Repeat what the lines below say, word for word, and skip every image.
== Exercise materials ==
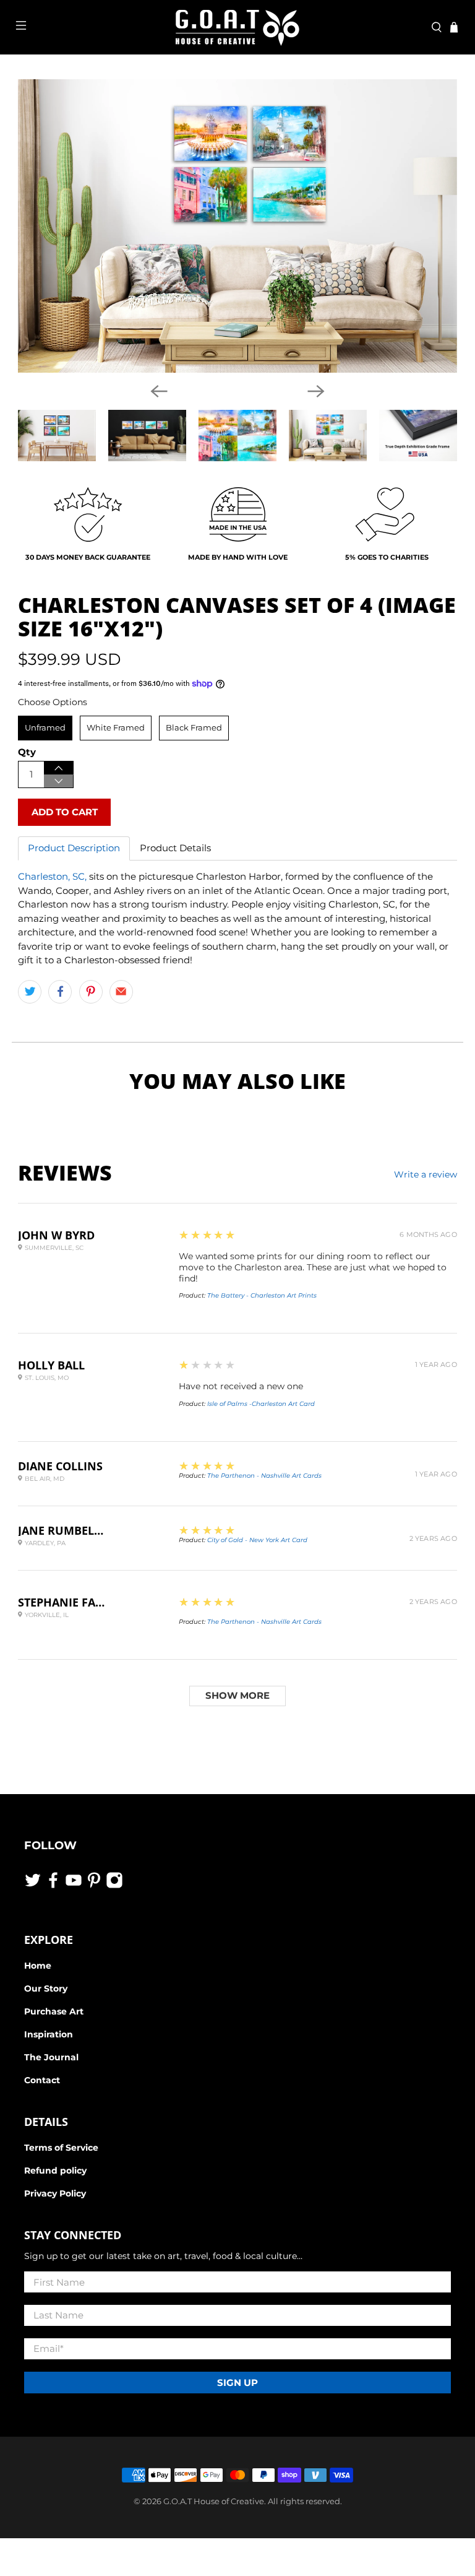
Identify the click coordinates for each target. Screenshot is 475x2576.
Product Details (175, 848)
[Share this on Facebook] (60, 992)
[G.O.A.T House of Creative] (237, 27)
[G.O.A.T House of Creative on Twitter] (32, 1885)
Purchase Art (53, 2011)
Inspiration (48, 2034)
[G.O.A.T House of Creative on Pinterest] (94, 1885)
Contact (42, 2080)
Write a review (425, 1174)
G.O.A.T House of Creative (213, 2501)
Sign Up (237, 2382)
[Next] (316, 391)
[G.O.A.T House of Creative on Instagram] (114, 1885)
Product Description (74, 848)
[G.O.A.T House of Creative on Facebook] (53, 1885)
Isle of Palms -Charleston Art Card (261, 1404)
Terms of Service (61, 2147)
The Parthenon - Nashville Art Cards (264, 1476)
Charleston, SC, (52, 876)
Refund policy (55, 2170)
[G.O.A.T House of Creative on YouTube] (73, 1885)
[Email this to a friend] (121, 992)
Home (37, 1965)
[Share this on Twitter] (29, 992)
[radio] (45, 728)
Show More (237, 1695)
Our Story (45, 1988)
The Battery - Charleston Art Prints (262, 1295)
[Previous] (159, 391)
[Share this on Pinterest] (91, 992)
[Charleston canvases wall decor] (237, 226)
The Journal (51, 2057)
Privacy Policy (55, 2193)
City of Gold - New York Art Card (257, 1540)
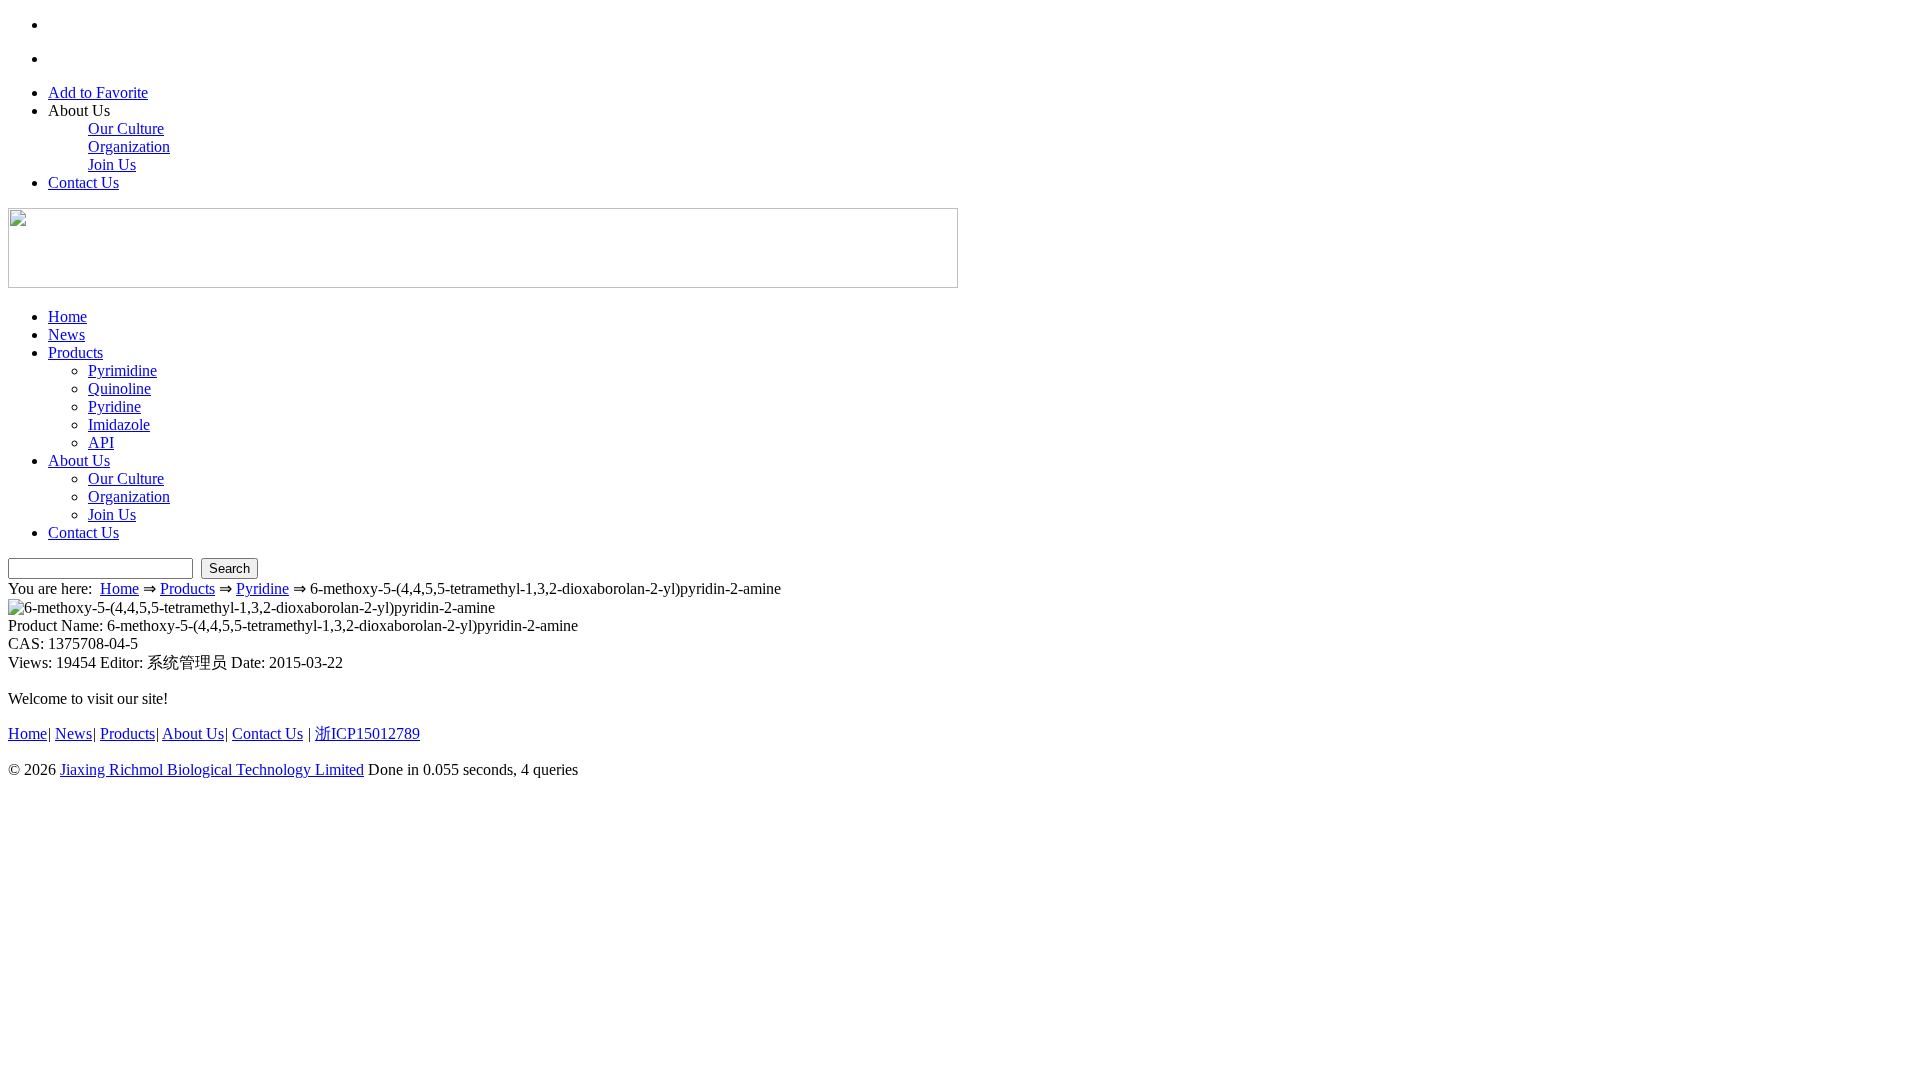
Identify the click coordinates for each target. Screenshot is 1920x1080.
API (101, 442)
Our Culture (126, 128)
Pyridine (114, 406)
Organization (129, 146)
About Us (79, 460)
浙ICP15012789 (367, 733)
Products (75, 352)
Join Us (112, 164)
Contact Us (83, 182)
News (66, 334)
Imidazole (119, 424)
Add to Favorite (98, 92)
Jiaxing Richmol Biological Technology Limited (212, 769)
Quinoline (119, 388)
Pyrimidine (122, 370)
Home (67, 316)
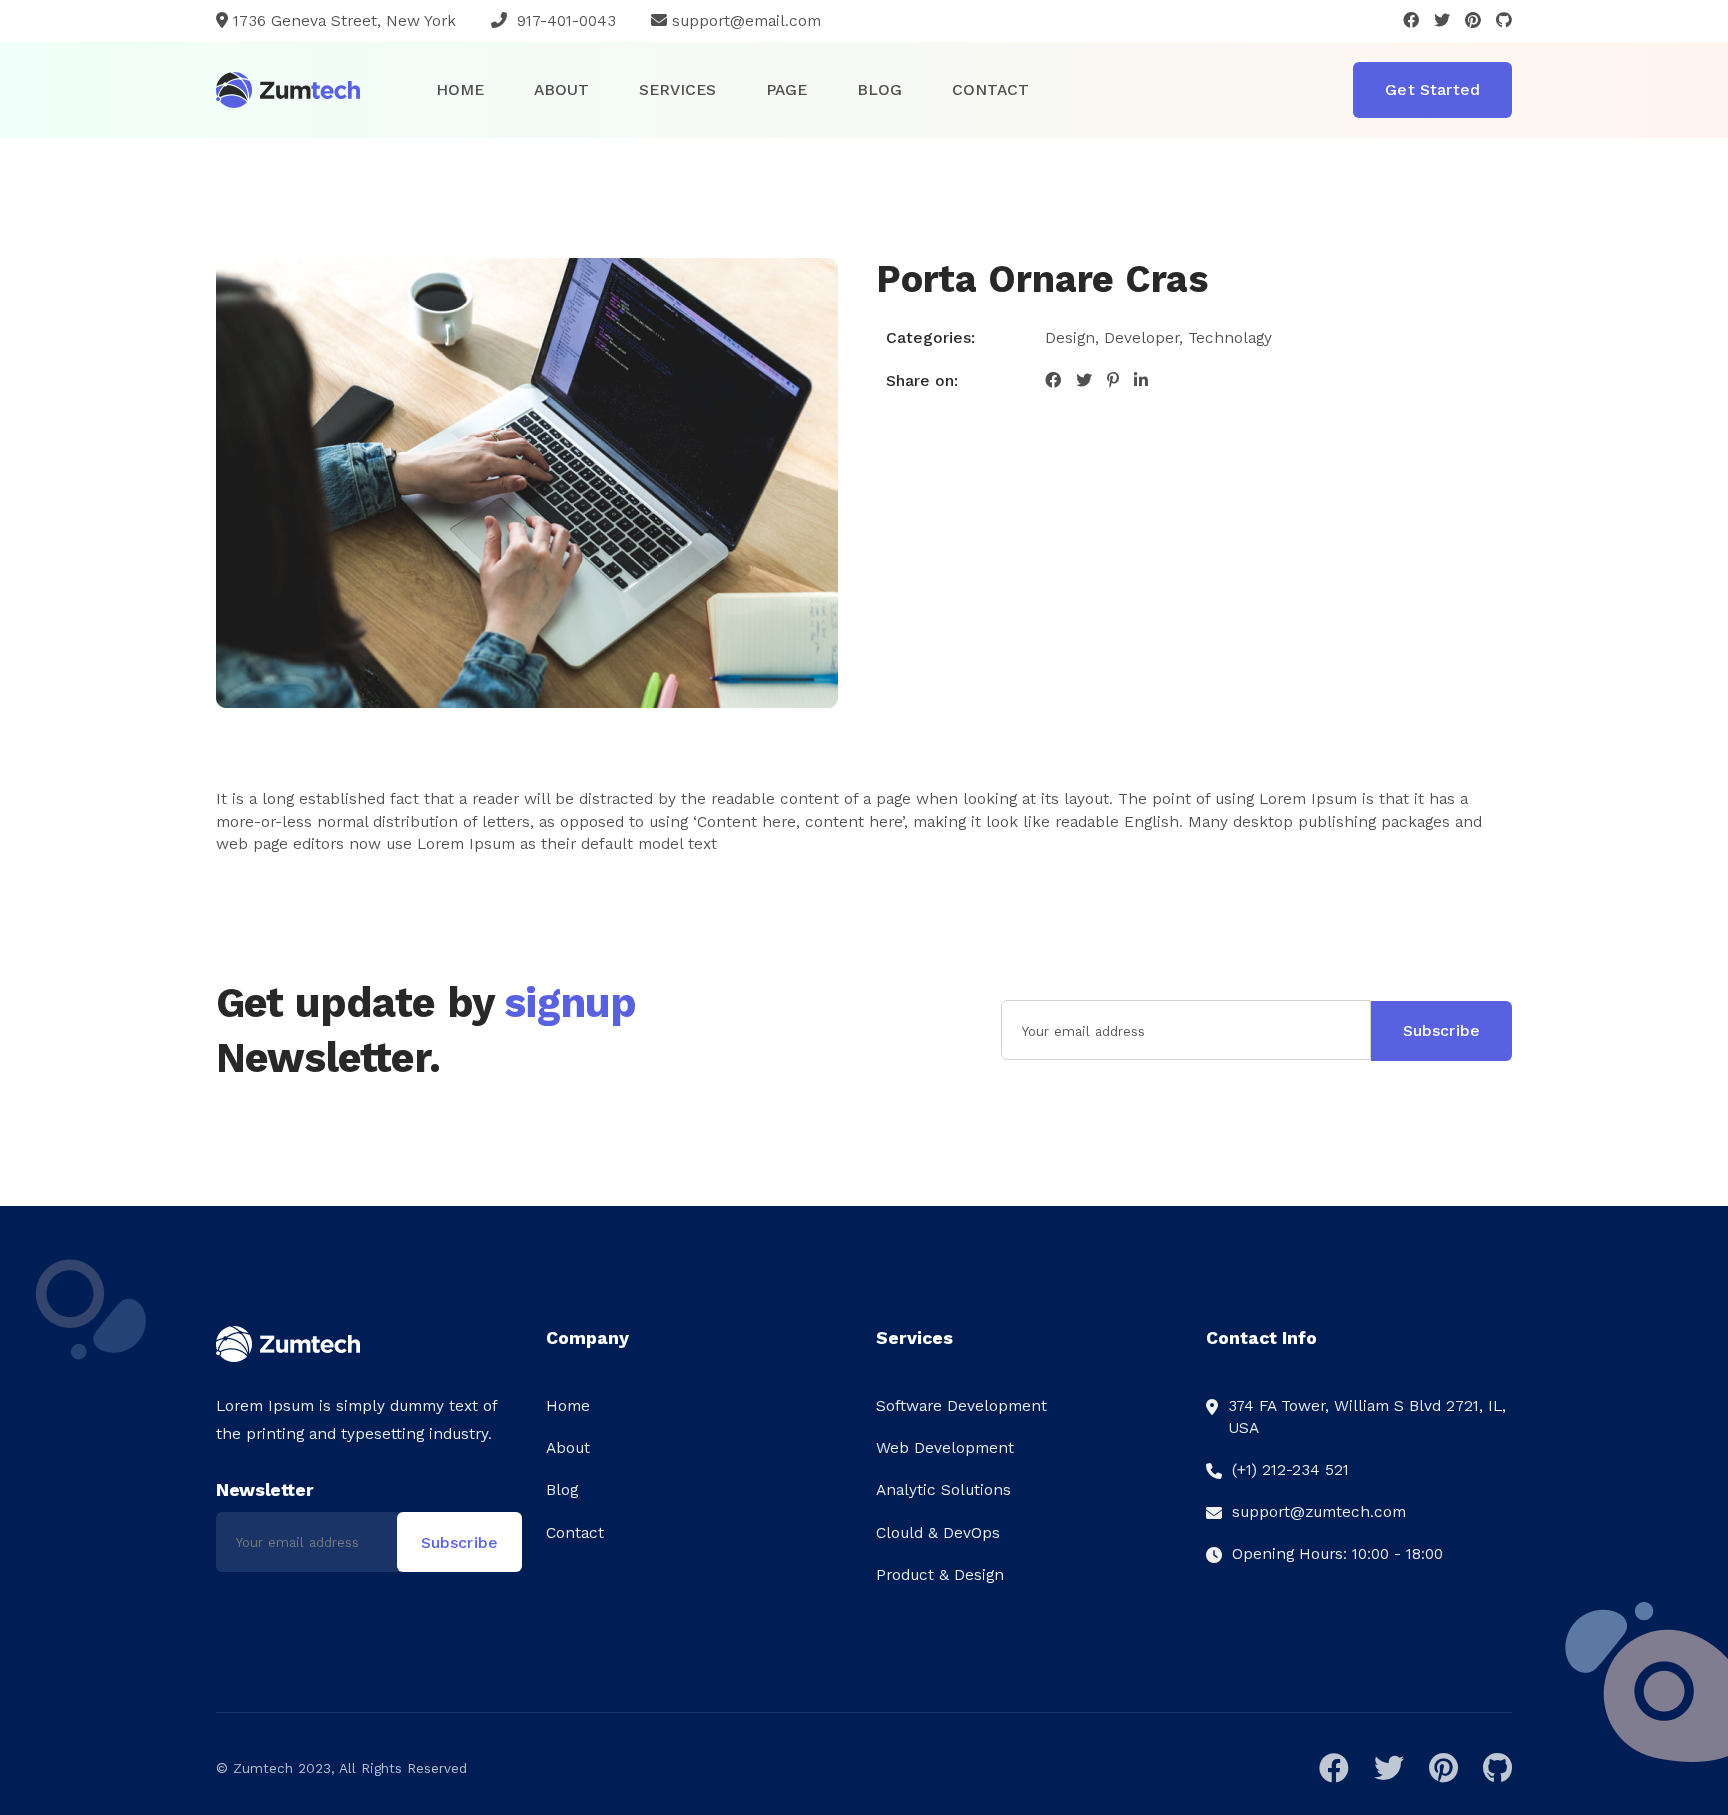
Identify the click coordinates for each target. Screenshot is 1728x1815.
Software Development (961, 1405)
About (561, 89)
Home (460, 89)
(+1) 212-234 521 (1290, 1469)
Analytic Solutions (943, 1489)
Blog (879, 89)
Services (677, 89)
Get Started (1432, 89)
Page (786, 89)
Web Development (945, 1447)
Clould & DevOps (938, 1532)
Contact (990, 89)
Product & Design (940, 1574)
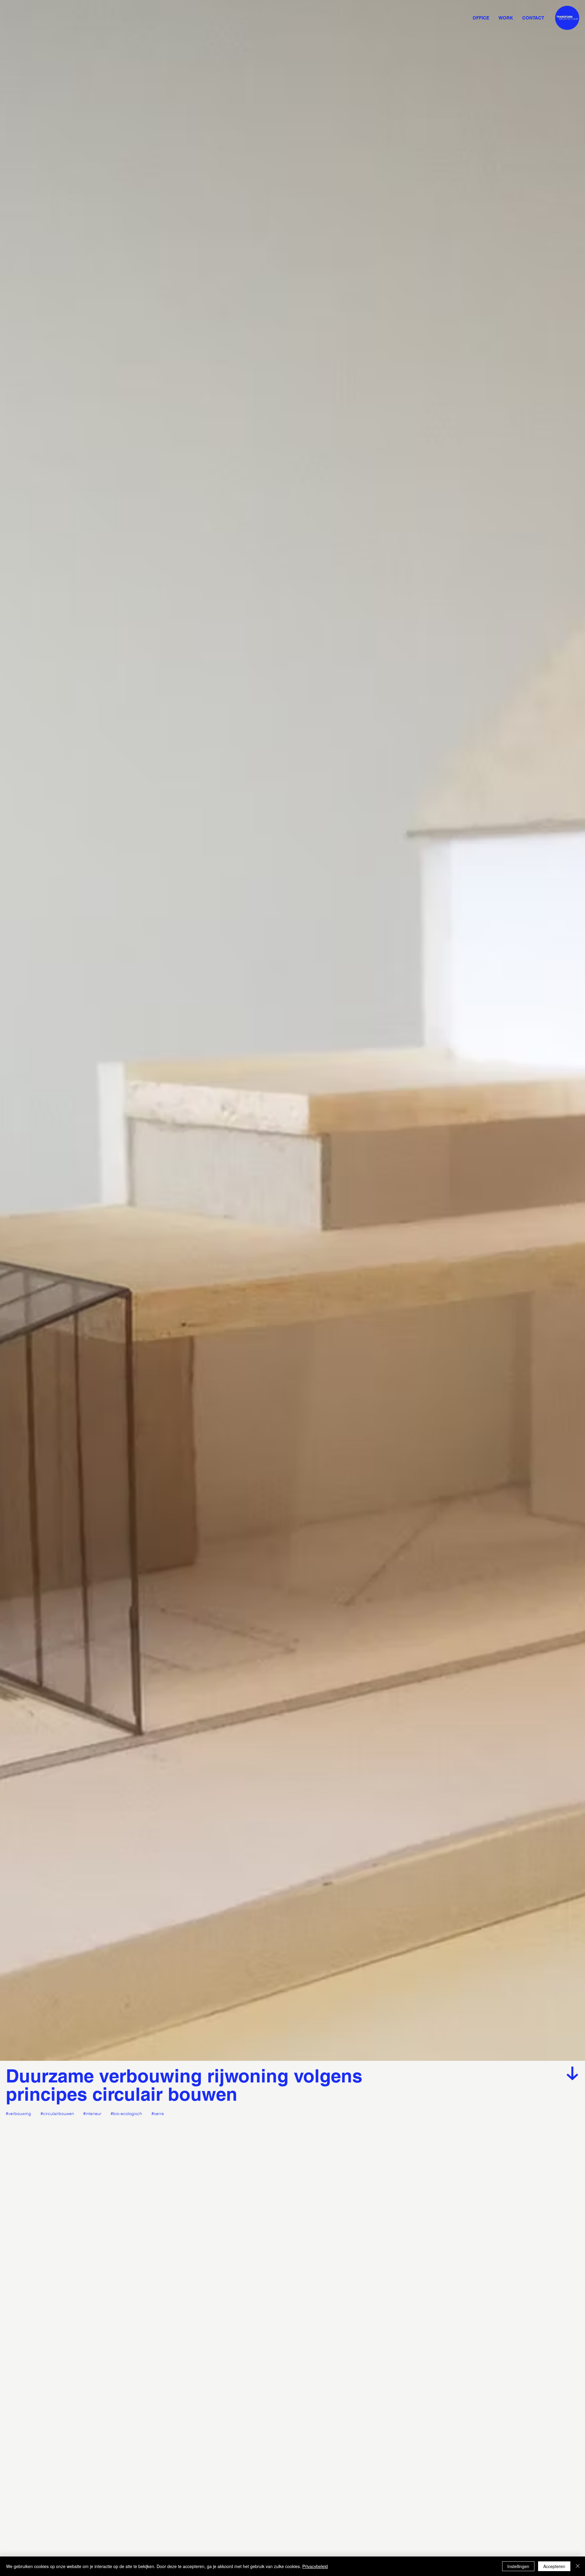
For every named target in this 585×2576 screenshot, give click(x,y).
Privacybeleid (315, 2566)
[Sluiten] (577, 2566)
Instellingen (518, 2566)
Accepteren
===
Answer to this problem:
Identify the click coordinates for each target. Screenshot is 475x2576.
Product Details (175, 848)
[Share this on Facebook] (60, 992)
[G.O.A.T House of Creative] (237, 27)
[G.O.A.T House of Creative on Twitter] (32, 1885)
Purchase Art (53, 2011)
Inspiration (48, 2034)
[G.O.A.T House of Creative on Pinterest] (94, 1885)
Contact (42, 2080)
Write a review (425, 1174)
G.O.A.T House of Creative (213, 2501)
Sign Up (237, 2382)
[Next] (316, 391)
[G.O.A.T House of Creative on Instagram] (114, 1885)
Product Description (74, 848)
[G.O.A.T House of Creative on Facebook] (53, 1885)
Isle of Palms -Charleston Art Card (261, 1404)
Terms of Service (61, 2147)
The Parthenon - Nashville Art Cards (264, 1476)
Charleston, SC, (52, 876)
Refund policy (55, 2170)
[G.O.A.T House of Creative on YouTube] (73, 1885)
[Email this to a friend] (121, 992)
Home (37, 1965)
[Share this on Twitter] (29, 992)
[radio] (45, 728)
Show More (237, 1695)
Our Story (45, 1988)
The Battery - Charleston Art Prints (262, 1295)
[Previous] (159, 391)
[Share this on Pinterest] (91, 992)
[Charleston canvases wall decor] (237, 226)
The Journal (51, 2057)
Privacy Policy (55, 2193)
City of Gold - New York Art Card (257, 1540)
Identify the click coordinates for each target. Screenshot is 1920x1080.
API (101, 442)
Our Culture (126, 128)
Pyridine (114, 406)
Organization (129, 146)
About Us (79, 460)
浙ICP15012789 (367, 733)
Products (75, 352)
Join Us (112, 164)
Contact Us (83, 182)
News (66, 334)
Imidazole (119, 424)
Add to Favorite (98, 92)
Jiaxing Richmol Biological Technology Limited (212, 769)
Quinoline (119, 388)
Pyrimidine (122, 370)
Home (67, 316)
Identify the click coordinates for each target. Screenshot is 1728x1815.
Software Development (961, 1405)
About (561, 89)
Home (460, 89)
(+1) 212-234 521 (1290, 1469)
Analytic Solutions (943, 1489)
Blog (879, 89)
Services (677, 89)
Get Started (1432, 89)
Page (786, 89)
Web Development (945, 1447)
Clould & DevOps (938, 1532)
Contact (990, 89)
Product & Design (940, 1574)
For every named target in this 585×2576 screenshot, give click(x,y).
Privacybeleid (315, 2566)
[Sluiten] (577, 2566)
Instellingen (518, 2566)
Accepteren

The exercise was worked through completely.